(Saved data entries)

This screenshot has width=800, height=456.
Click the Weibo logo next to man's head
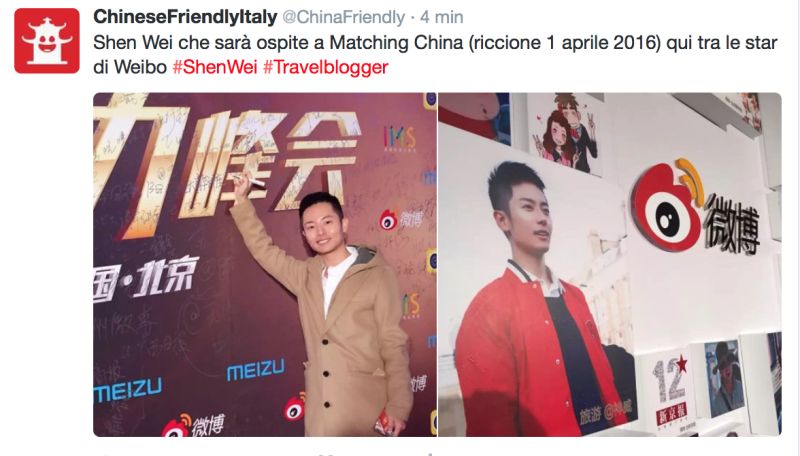(401, 220)
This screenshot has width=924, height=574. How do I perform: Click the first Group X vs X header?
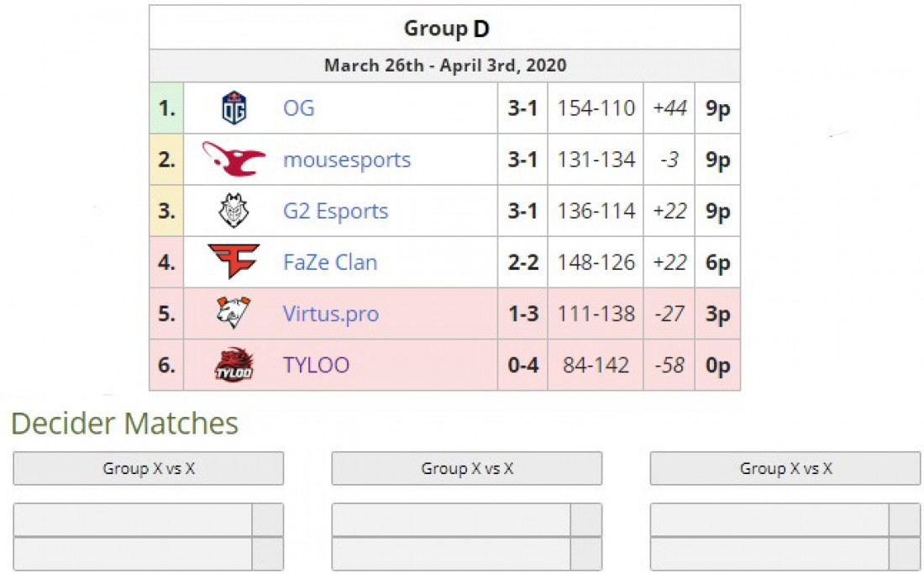149,468
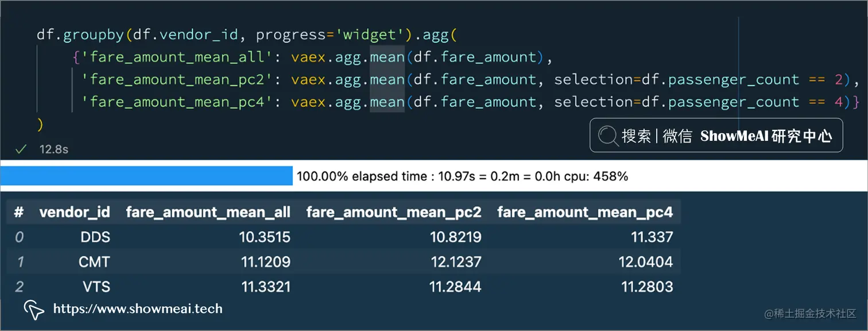868x331 pixels.
Task: Click the 100.00% elapsed time status text
Action: [x=462, y=176]
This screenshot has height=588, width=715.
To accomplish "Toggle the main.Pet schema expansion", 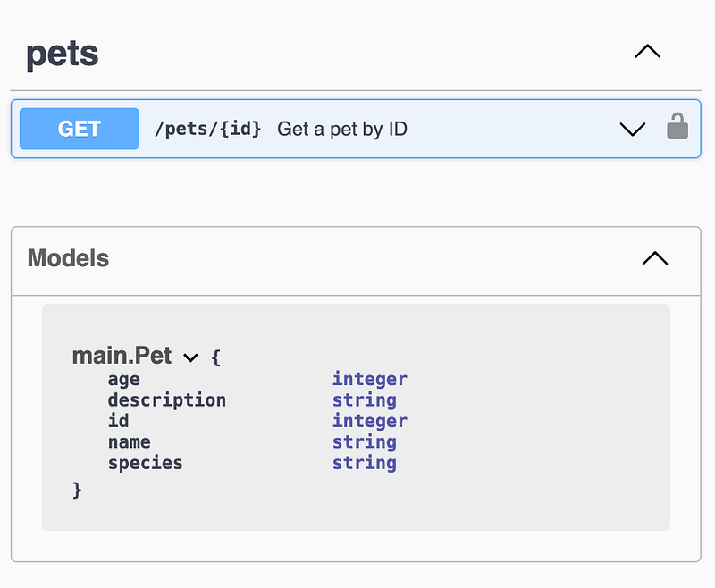I will pos(190,357).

Activity
Starting with the line that has "This screenshot has width=924, height=574." and ending with the line that has "This screenshot has height=588, width=715.", repeat the lines above exactly, omitting every picture.

Written answer
This screenshot has width=924, height=574. How do I perform: Click the first Group X vs X header?
149,468
868x331 pixels.
Task: Click the 100.00% elapsed time status text
Action: [x=462, y=176]
This screenshot has height=588, width=715.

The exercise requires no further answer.